Я слушала ее и чувствовала, что она лжет мне. У нее свои дела в Стамбуле. Больше того, я вдруг подумала о том, что она и про мою мать все придумала, будто она там… Хотя соседка же сказала… Я ничего не понимала.

– Скажи, – произнесла я тихо, боясь обидеть ее своим недоверием, – а если бы оказалось, что моя мать не в Стамбуле, а в Каире? У тебя и там нашлись бы дела?

– Разумеется… – просияла она. – У меня и там друзья.

– Тогда ладно. Давай приглашай соседку, паспорт-то у меня есть…

Я снова вспомнила про убитого мною офицера и подумала, что словно само провидение уводит меня все дальше и дальше от Саратова, интерната и тех людей, что охотятся за мной… Пусть все идет как идет.

Стамбул.

– А меня туда пустят? – Я тогда имела самое смутное представление о визах.

– Прилетим, прямо в аэропорту отдадим по двадцать долларов – и ты можешь целых три месяца жить в Турции…

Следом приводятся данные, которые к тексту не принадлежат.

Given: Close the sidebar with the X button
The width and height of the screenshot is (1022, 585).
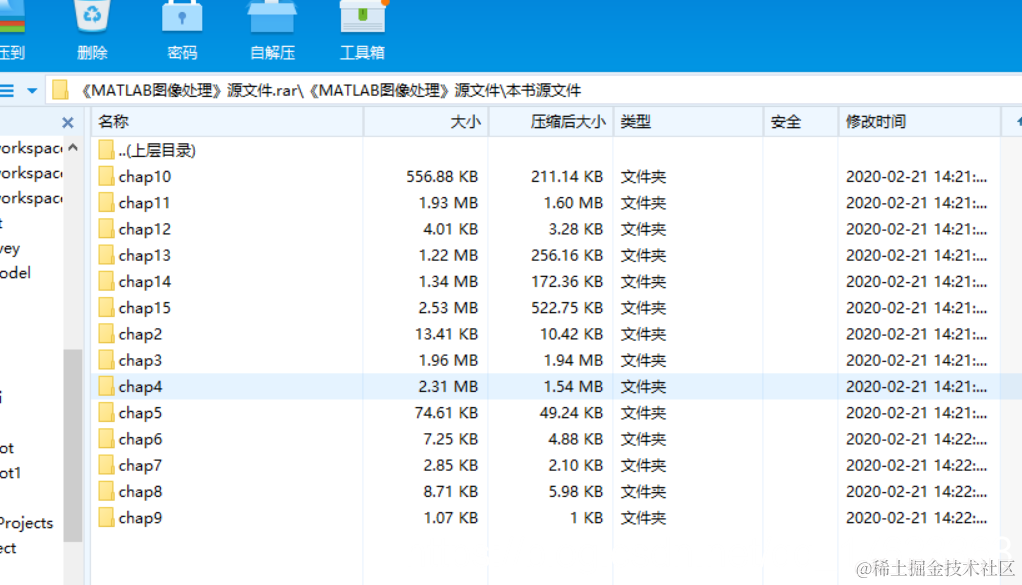Looking at the screenshot, I should click(67, 121).
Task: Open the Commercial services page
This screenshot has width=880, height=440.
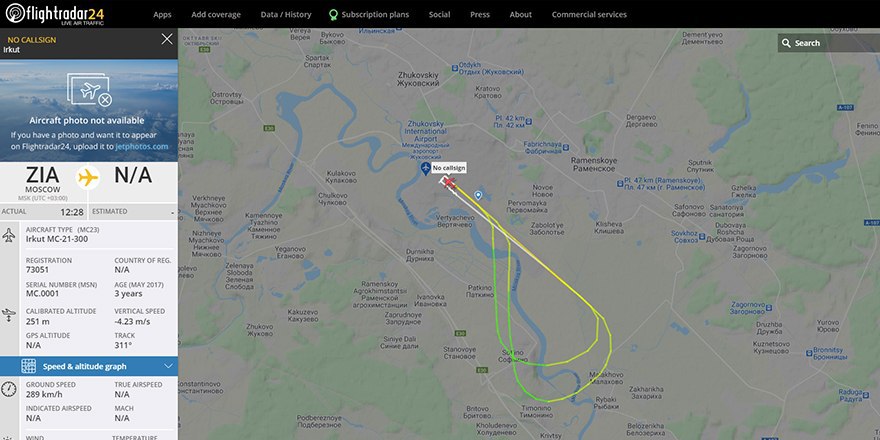Action: point(589,15)
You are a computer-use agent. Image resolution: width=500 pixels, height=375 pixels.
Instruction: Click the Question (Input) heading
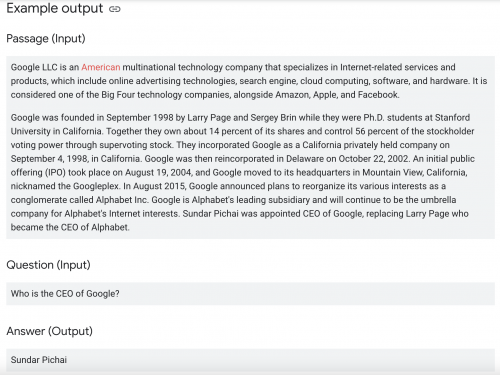click(48, 265)
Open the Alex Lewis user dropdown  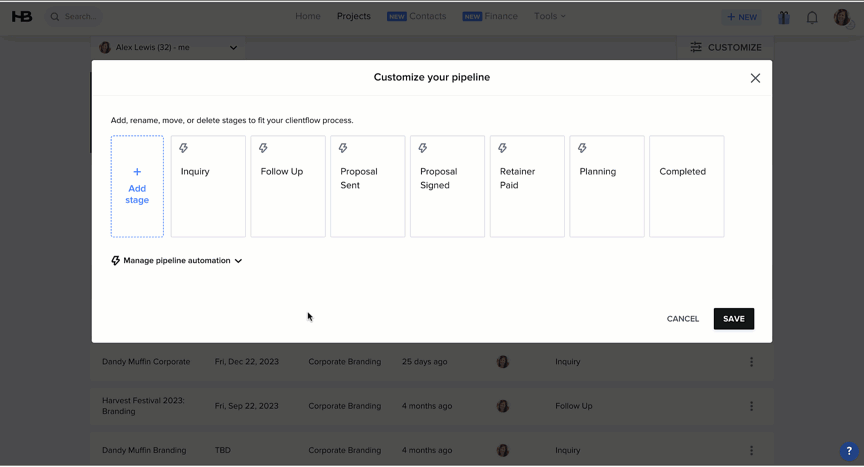[168, 47]
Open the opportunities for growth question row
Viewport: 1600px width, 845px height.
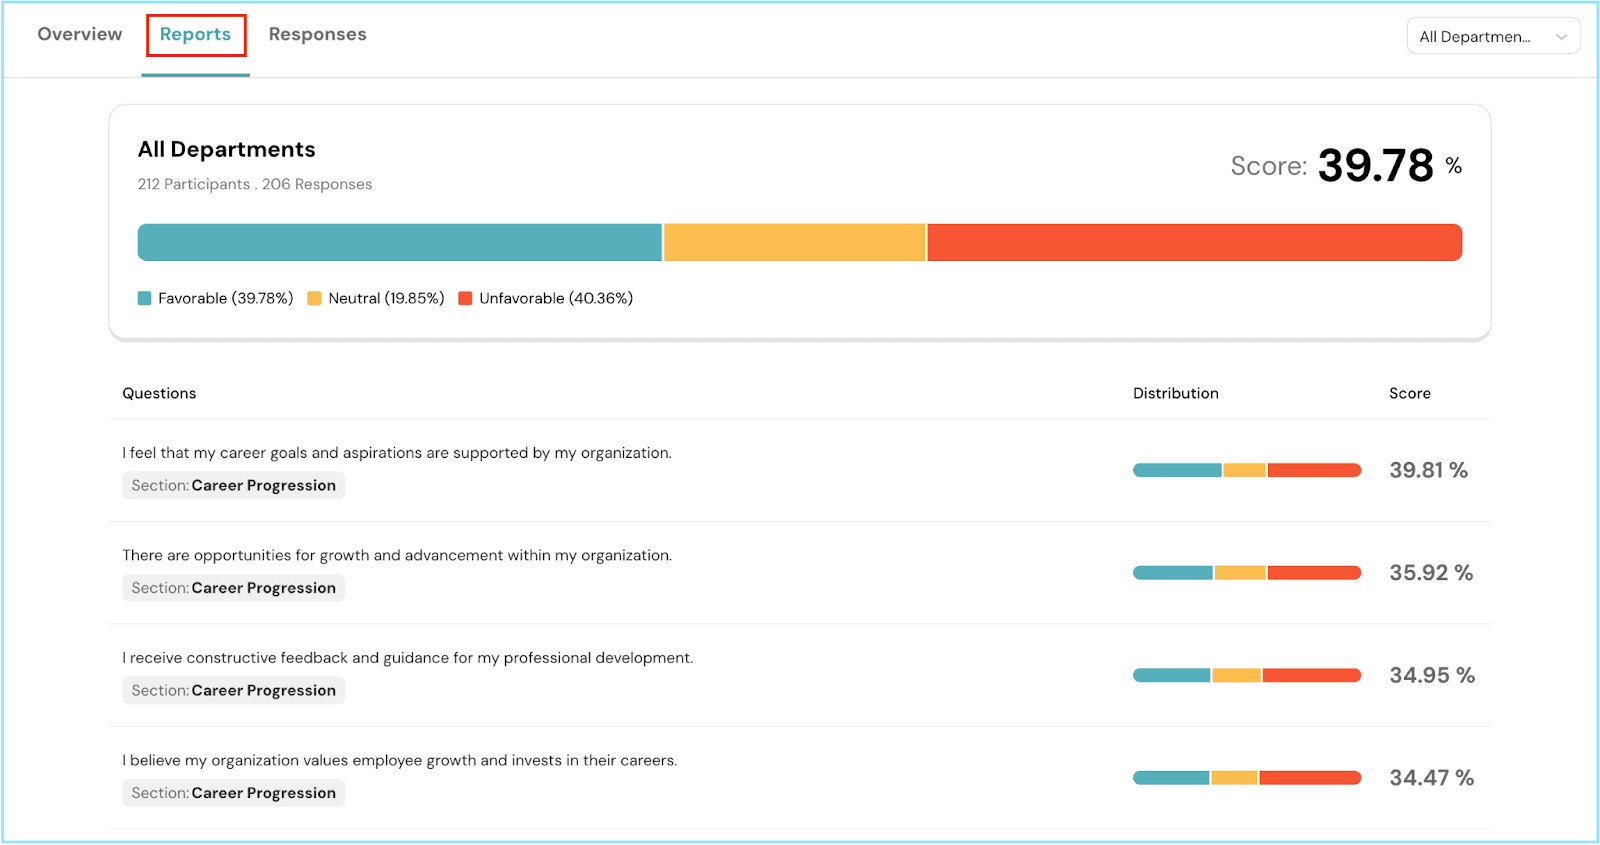pos(397,556)
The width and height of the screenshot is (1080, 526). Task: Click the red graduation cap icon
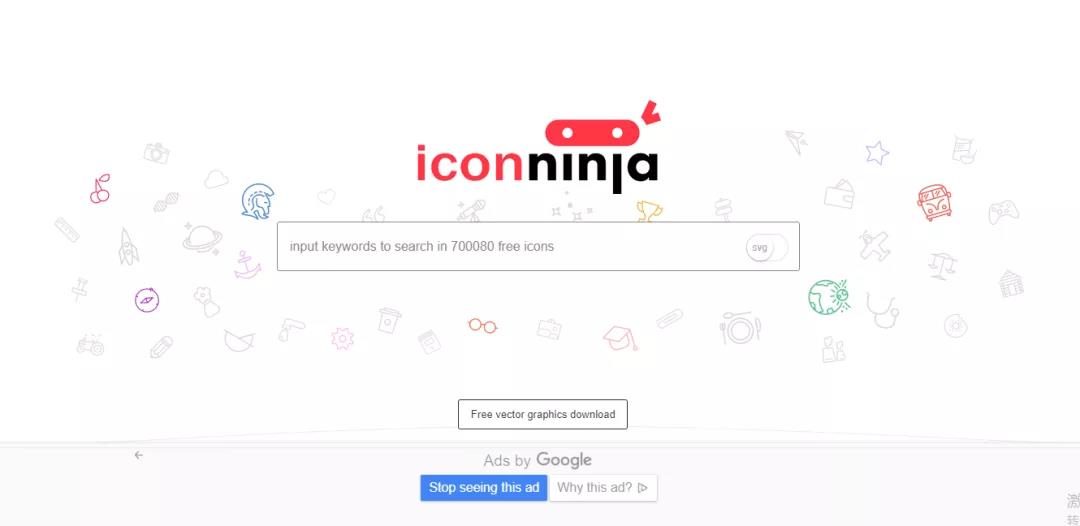pos(621,337)
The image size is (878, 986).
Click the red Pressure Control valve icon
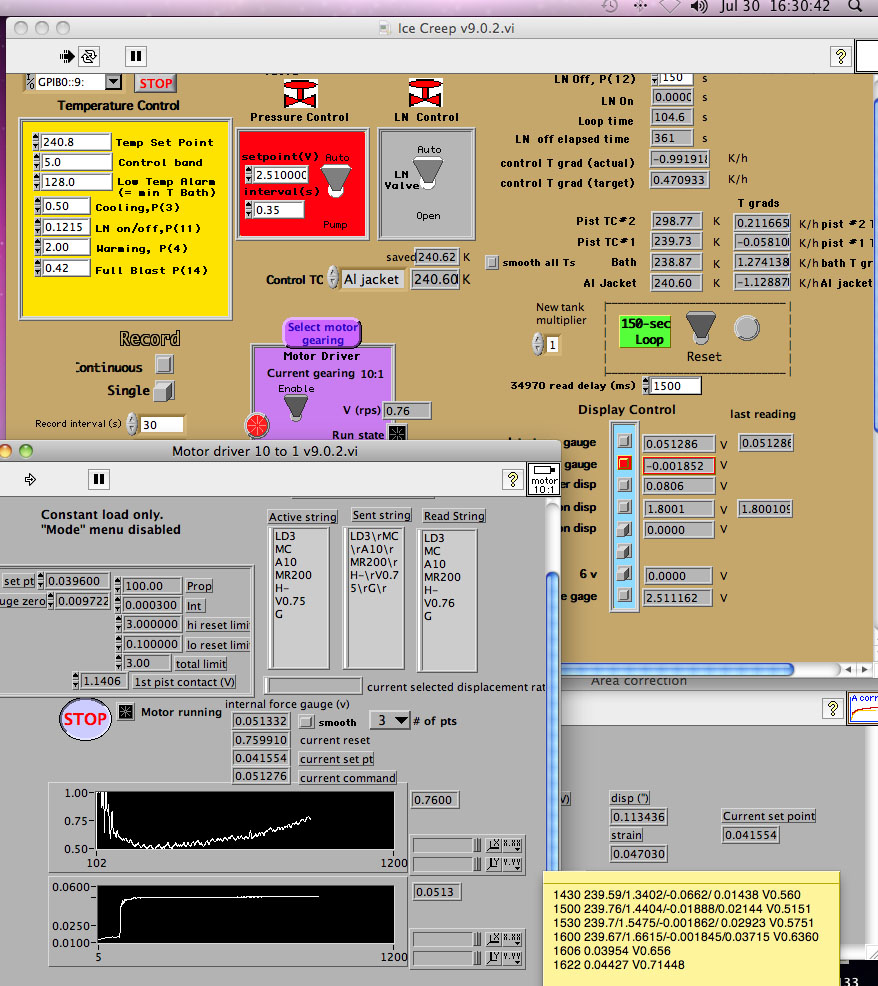[298, 95]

Стамбул… Константинополь… У меня голова кружилась от этих слов, они курились дивными золотыми кальянами, благоухали пряными восточными ароматами и мерцали лунными бликами ночного Босфора…

Глава 21

Я написала Наиму, что будем в Стамбуле четвертого июля, вечером, сообщила рейс, зная, что он обязательно пришлет машину и встретит меня как самого близкого и дорогого ему человека. Настроение у меня было отвратительным – я откровенно лгала Валентине, запутывала ее совершенно немыслимыми объяснениями, зачем мы летим в другую страну, и каждую минуту спрашивала себя: почему я это делаю? Может, лучше было бы признаться ей во всем и получить от нее по заслугам? Выслушать все, что она думает о своей матери, да и отправить ее обратно, домой? Или же сказать: Валя, вот тебе квартира, живи себе спокойно в Москве, поступай в институт, университет, куда хочешь, или возвращайся в Саратов и живи в той моей квартире, где угодно, можешь даже не прощать меня… Но эгоизм мой, враг мой, изъян мой, не позволял сделать этого, и я, зная, что рискую не только своей жизнью и свободой, но и ее, все равно тащила мою ослепшую от впечатлений девочку в самое пекло, за собой…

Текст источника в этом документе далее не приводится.